Le Filippine comprendono circa 7600 isole sparpagliate e autentiche di cui solo 2000 sono abitate. Visayas è la regione che maggiormente attrae la nostra attenzione! È al centro dell’arcipelago ed è caratterizzata da hot spot di biodiversità marina unici al mondo.
Si arriva dall’Italia con un volo internazionale con scalo fino a Cebu, l’allegra e caotica città principale delle Visayas. Da qui abbiamo solo l’imbarazzo della scelta tra spiagge, foreste, paesaggi mozzafiato e chiaramente i punti d’immersione.
Ma non abbiamo viaggiato mezzo mondo per fare “solo immersioni”, abbiamo viaggiato per un obiettivo specifico, da veri amanti degli squali come siamo. Tra queste incredibili isole, ne abbiamo scelta una, unica al mondo, l’isola di Malapascua.
Malapascua è un’isola che vive di mare e di diving. La raggiungiamo dopo circa 4 ore di macchina da Cebu e un’ora di barca dal porto di Maya, al sud dell’isola. Da qui, ci imbarchiamo con comode e confortevoli piroghe, con questi possenti bilancieri, pronte ad affrontare acque anche agitate.

Non serve molto tempo per renderci conto che quest’isola è l’isola dei subacquei, qui tutto il ritmo giornaliero ruota intorno alle immersioni.

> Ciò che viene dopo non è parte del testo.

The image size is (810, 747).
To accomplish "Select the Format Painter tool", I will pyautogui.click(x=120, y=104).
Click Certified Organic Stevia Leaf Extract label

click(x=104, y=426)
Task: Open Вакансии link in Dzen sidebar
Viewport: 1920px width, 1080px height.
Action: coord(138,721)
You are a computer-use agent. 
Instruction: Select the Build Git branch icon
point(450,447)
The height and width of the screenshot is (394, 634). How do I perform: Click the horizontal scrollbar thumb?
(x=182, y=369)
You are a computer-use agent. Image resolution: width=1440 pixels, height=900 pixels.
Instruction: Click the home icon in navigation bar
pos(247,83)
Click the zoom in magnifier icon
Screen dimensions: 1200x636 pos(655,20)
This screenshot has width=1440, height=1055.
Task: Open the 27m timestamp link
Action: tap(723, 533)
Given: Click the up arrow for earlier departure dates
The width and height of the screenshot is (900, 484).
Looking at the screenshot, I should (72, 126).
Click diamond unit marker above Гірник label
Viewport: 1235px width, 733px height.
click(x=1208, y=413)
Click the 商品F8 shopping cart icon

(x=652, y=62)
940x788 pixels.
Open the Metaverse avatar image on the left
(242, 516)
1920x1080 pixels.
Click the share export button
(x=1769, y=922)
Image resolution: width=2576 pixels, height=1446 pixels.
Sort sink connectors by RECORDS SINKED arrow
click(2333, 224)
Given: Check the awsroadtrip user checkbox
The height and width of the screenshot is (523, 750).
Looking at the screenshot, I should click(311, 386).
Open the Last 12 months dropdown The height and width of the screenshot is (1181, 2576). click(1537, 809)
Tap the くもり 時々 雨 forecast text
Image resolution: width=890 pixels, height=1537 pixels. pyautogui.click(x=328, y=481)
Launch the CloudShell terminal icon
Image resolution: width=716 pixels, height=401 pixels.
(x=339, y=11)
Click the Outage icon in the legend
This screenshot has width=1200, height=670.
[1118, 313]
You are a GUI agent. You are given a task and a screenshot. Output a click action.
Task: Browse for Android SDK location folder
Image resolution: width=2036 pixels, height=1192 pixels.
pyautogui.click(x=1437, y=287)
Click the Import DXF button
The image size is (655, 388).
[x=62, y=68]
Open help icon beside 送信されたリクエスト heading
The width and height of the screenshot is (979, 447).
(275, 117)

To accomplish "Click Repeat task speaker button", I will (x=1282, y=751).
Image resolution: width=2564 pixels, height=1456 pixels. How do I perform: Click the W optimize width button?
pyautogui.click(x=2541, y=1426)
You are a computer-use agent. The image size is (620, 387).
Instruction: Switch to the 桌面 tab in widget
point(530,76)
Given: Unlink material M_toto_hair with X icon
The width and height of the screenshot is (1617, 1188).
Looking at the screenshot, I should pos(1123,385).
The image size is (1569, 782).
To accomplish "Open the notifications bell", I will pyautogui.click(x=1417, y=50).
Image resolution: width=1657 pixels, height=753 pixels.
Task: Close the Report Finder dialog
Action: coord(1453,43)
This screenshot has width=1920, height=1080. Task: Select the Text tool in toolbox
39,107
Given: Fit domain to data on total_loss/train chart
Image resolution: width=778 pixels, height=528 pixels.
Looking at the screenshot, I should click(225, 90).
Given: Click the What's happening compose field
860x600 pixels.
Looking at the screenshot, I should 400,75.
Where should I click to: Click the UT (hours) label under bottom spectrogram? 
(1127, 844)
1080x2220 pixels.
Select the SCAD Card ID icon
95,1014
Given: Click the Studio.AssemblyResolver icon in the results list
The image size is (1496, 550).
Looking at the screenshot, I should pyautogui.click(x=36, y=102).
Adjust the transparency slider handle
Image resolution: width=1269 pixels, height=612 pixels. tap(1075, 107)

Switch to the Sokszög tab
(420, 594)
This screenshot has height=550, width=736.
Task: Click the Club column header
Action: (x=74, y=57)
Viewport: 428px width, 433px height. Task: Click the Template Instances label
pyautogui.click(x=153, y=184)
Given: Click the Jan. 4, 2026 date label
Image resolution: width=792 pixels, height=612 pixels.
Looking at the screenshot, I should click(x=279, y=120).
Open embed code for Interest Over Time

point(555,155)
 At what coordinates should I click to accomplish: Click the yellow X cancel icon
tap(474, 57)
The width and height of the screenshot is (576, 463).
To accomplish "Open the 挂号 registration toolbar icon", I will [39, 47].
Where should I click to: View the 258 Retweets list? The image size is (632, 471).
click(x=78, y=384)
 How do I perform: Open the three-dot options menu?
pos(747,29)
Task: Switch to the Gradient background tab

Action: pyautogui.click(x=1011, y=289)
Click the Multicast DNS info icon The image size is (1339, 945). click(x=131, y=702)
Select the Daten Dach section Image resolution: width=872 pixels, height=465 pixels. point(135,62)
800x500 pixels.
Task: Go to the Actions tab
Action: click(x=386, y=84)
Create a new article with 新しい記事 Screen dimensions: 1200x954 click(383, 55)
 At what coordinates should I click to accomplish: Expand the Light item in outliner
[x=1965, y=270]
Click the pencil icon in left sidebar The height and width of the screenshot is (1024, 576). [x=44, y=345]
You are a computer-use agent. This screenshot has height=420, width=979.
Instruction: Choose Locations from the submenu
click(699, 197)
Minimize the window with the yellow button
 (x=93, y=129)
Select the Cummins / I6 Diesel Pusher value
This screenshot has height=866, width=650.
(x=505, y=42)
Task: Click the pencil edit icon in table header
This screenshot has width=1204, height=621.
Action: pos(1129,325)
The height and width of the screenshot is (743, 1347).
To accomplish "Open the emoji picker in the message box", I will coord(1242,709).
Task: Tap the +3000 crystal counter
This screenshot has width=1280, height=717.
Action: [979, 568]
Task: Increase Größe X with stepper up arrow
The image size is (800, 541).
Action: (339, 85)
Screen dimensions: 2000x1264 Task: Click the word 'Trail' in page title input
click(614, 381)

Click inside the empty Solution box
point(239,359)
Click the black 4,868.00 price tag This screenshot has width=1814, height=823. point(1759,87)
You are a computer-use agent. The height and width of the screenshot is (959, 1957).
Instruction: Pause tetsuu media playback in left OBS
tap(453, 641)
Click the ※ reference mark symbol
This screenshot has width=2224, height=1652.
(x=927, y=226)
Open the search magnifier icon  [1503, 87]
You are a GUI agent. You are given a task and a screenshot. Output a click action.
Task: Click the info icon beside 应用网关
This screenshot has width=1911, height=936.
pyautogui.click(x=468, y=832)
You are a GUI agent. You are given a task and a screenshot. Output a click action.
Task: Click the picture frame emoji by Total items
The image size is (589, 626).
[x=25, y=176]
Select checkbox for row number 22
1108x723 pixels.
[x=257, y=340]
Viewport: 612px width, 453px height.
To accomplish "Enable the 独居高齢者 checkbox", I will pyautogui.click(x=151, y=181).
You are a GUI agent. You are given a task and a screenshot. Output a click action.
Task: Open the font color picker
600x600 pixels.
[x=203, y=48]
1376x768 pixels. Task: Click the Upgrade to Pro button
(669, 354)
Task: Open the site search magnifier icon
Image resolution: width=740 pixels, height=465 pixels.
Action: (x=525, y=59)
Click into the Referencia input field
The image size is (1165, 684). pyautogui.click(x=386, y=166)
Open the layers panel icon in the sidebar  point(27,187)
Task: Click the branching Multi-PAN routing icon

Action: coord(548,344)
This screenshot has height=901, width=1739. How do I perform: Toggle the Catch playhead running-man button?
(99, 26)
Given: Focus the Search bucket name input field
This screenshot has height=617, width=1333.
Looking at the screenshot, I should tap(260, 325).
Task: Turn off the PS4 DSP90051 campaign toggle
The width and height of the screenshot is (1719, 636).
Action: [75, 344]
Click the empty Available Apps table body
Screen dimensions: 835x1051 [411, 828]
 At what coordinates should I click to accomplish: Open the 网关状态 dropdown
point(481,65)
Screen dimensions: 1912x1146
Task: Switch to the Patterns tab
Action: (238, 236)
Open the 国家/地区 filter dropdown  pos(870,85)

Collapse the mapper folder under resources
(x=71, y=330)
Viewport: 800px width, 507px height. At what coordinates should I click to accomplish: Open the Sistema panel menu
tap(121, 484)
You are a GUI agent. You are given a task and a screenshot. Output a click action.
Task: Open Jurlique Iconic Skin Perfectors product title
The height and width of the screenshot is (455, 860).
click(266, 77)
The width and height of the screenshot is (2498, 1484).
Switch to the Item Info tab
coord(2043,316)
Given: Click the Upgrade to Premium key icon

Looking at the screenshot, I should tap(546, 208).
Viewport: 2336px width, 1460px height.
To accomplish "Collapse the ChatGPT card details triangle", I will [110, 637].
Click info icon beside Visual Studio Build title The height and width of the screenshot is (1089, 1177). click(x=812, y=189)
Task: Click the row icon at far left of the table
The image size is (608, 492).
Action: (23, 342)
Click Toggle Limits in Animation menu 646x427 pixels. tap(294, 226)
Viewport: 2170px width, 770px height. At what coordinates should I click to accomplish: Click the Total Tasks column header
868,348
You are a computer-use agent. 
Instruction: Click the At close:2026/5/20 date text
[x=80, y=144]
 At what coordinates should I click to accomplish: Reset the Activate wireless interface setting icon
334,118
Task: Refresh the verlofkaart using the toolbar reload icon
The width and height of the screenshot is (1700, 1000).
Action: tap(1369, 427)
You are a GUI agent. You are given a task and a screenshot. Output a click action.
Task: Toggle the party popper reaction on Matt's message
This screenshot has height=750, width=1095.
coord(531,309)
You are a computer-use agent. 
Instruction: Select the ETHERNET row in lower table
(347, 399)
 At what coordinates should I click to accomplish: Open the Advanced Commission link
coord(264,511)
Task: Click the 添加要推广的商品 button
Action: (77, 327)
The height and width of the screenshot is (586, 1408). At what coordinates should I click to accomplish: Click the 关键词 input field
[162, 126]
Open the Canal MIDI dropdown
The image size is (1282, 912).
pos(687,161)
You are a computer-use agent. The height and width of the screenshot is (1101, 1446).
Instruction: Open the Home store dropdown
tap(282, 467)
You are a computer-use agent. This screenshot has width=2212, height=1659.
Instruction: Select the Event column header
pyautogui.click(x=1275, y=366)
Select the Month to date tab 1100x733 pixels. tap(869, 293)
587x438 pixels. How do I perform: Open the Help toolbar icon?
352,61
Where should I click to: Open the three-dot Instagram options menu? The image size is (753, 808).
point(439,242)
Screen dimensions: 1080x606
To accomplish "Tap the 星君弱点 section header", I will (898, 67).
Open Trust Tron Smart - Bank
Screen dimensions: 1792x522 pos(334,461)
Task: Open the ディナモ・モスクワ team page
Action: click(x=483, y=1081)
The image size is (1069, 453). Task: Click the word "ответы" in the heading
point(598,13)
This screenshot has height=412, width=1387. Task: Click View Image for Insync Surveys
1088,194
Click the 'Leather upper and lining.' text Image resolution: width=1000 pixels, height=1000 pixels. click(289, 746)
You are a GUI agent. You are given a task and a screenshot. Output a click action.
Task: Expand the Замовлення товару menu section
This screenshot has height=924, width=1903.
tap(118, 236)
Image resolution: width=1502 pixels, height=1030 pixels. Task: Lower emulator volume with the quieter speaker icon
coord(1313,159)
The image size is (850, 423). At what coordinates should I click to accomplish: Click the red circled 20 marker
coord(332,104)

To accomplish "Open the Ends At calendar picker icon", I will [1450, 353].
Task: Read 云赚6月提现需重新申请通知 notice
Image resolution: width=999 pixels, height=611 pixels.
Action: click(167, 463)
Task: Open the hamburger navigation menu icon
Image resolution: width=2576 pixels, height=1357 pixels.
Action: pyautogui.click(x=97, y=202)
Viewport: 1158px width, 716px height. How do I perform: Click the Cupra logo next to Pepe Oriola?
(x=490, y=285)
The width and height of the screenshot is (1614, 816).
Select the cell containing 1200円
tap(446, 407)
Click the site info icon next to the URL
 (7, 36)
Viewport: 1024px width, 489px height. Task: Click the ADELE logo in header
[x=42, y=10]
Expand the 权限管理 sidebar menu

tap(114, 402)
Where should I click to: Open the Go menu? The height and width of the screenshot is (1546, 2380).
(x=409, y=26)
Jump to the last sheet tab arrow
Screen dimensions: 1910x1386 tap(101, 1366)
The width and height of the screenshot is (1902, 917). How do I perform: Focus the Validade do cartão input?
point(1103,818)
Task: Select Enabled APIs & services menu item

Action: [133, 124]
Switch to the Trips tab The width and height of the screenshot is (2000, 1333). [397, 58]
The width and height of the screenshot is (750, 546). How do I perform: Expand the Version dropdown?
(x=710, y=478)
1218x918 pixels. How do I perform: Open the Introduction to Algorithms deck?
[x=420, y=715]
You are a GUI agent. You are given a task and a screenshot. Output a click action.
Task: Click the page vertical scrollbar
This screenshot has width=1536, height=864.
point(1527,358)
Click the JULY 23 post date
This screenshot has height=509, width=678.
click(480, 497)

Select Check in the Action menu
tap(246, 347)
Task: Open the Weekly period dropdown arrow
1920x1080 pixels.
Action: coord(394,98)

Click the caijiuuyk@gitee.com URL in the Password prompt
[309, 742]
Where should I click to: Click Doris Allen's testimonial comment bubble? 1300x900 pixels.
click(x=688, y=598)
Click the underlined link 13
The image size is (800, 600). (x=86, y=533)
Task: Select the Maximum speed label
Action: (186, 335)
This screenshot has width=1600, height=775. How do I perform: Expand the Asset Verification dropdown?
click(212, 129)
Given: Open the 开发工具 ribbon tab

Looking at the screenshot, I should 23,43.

Le grandi piroghe partono ogni giorno per accompagnare i turisti alla scoperta delle bellezze del posto ma la vera magia avviene prima dell’alba, la sveglia suona intorno alle 4-4:30 per per prepararsi e salire sulle piroghe… Si Friendly Fins avete capito bene, la partenza è davvero presto ma per una buona ragione…All’alba, quando il sole deve ancora sorgere, i sub si immergono a Moad Shoal, l’unico luogo al mondo per avvistare i leggendari squali volpe: un’esperienza che può sembrare folle (e lo è, ma se no non staremmo qui a parlarne), ma che rende questo luogo uno dei più remoti e affascinanti del pianeta.

L’immersione di Moad Shoal è una secca in mezzo al mare non tanto grande, facilmente visitabile in una sola immersione con un cappello di 12-15 m. Le sue pareti scendono poi vertiginosamente dritte in profondità. Durante la discesa ancora immersa nel buio, iniziamo a vedere le prime ombre di questi animali misteriosi che ci osservano con quei grandi occhi perfettamente adattati all’oscurità. La loro forma iconica ci fa subito capire la grande potenza e bellezza di questi squali: la loro coda lunga più della metà del loro corpo è di un fascino ipnotizzante, chiamati proprio tresher shark in inglese per via della lunga coda che utilizzano come una frusta per stordire le loro prede.
Al di là della sua dimensione, lo squalo volpe è un animale pacifico e curioso, talvolta timido per le sue abitudini notturne. In tutto il mondo si presenta come uno squalo solitario con rare possibilità di incontro e del tutto casuali. A Malapascua, a Moad Shoal se ne possono invece avvistare parecchi e direttamente sul cappello della secca. Il che fa di questa immersione, un’immersione unica al mond

L’isola a misura d’uomo
Lo squalo volpe è il fiore all’occhiello di questo straordinario luogo dimenticato dal tempo ma il rientro a Malapascua ci riporta alla realtà. L’isola è molto piccola. E senza auto, solo motorini dei locali che attraversano le strette vie di sabbia battuta dei quartieri principali. Pianeggiante e immersa nel verde, con piccoli villaggi che si raccolgono attorno alla chiesa e alle scuole, è assolutamente semplice da girare a piedi. Nelle vie incontriamo sempre bambini che tornano o vanno a scuola durante il giorno mentre alla sera l’isola diventa singolarmente silenziosa dopo le 22, pochi bar aperti e i compressori ormai spenti. Dopo tutto è l’isola dei subacquei e le immersioni all’alba richiedono riposo!

E quando arriva l’ultimo giorno a Malapascua, insieme alla malinconia della partenza, resta nel cuore non solo la bellezza del mare, ma soprattutto la genuinità dei filippini: persone speciali, autentiche, che credono profondamente in ciò che fanno e che rendono Malapascua un luogo indimenticabile.